В качестве главного признака поэтики “нового эпоса” и Сваровский, и согласные с ним критики называют изменившееся отношение к нарративу, повествовательности в стихах:
Сидя с коллегами в кафе после очередного чтения на фестивале “Киевские лавры”, в котором принимал участие в том числе и Федор Сваровский, мы говорили о том, что это самое чтение обнажило зревший уже некоторое время поворот, — слишком многие из выступавших десяти, что ли, поэтов читали тексты совсем не такого рода, какие мы услышали бы от них еще пару лет назад. Говорение от первого лица, кажется, сменяется историями, рассказанными разными людьми и на разные голоса. К Сваровскому это “сменяется” неприменимо, два года назад широкая публика о его текстах ничего не знала (да и неширокая, в общем, тоже), — просто его странные и одновременно очень органичные “сказки, истории, притчи” выражают тенденцию возврата поэзии к специфического рода нарративу ярче всего59.

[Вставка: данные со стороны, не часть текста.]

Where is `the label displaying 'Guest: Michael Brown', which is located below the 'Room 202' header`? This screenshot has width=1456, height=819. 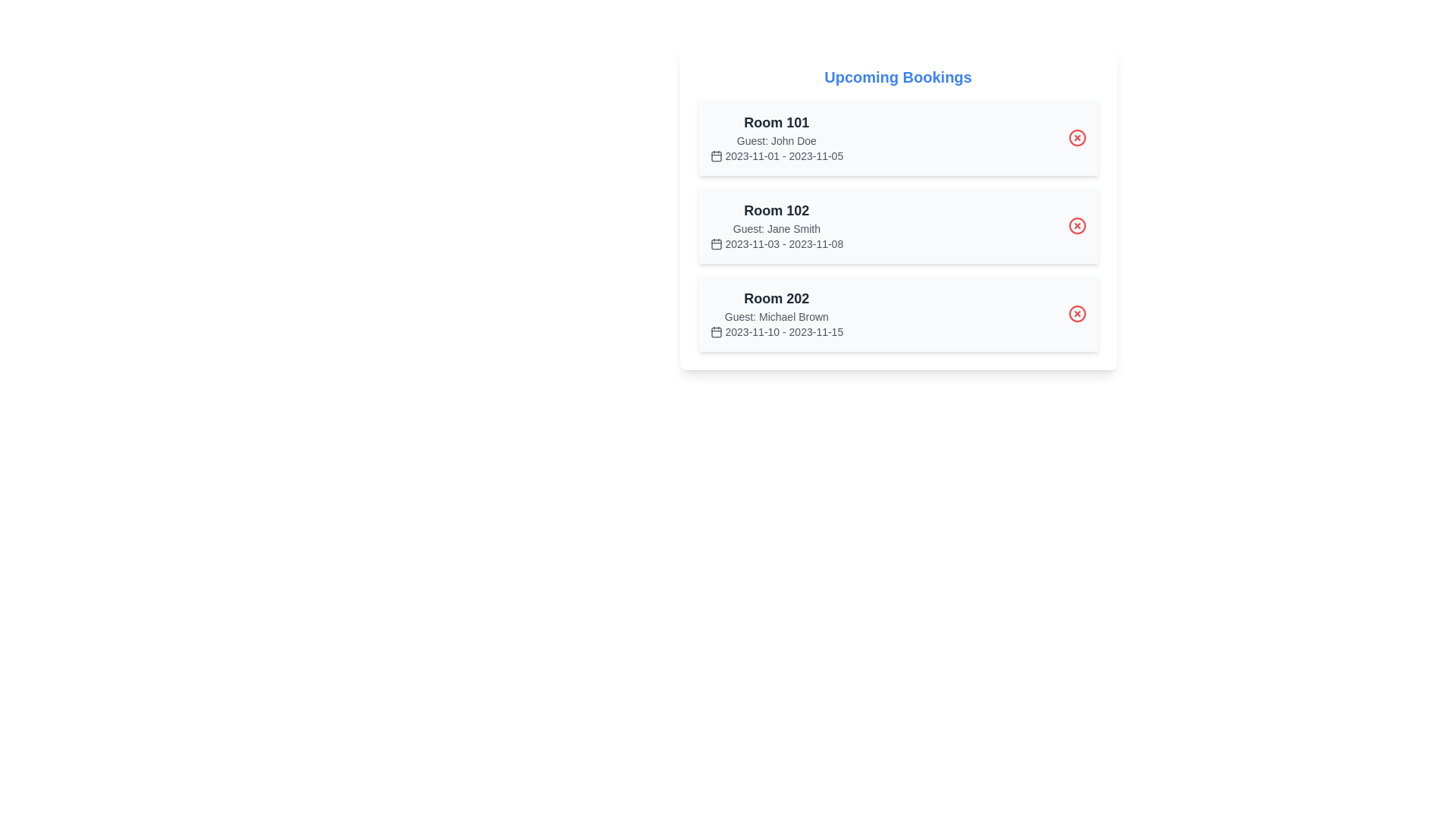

Сам Сваровский считает чертами нового метода отсутствие в тексте непосредственной экспликации авторского “я” и особого рода иносказательность, когда за прямым значением проступает непрямое, но оно, в отличие от понимания аллегории, не может быть расшифровано однозначно.
…Мне кажется, что последние десять лет в русской словесности обнаруживается качественно новое явление… Его основные внешние признаки: повествовательность и, как правило, ярко выраженная необычность, острота тем и сюжетов, а также концентрация смыслов не на реальной личности автора и его лирическом высказывании, а на некоем метафизическом и часто скрытом смысле происходящего, находящемся всегда за пределами текста. <…> …Мне кажется, что проблема… решается путем полного отчуждения, абстрагирования автора от конкретных высказываний и действий героев, от линейных смыслов текста (как это давно уже делается в постмодернистской литературе). Но при этом автор практикует системное нелинейное высказывание, подводя читателя к некому переживанию, мысли, ощущению при помощи совокупности многочисленных элементов: образов, лексики, системных смыслов текста (и этого в постмодернизме нет — серьезное авторское высказывание, если оно нелинейно, опять обретает значение).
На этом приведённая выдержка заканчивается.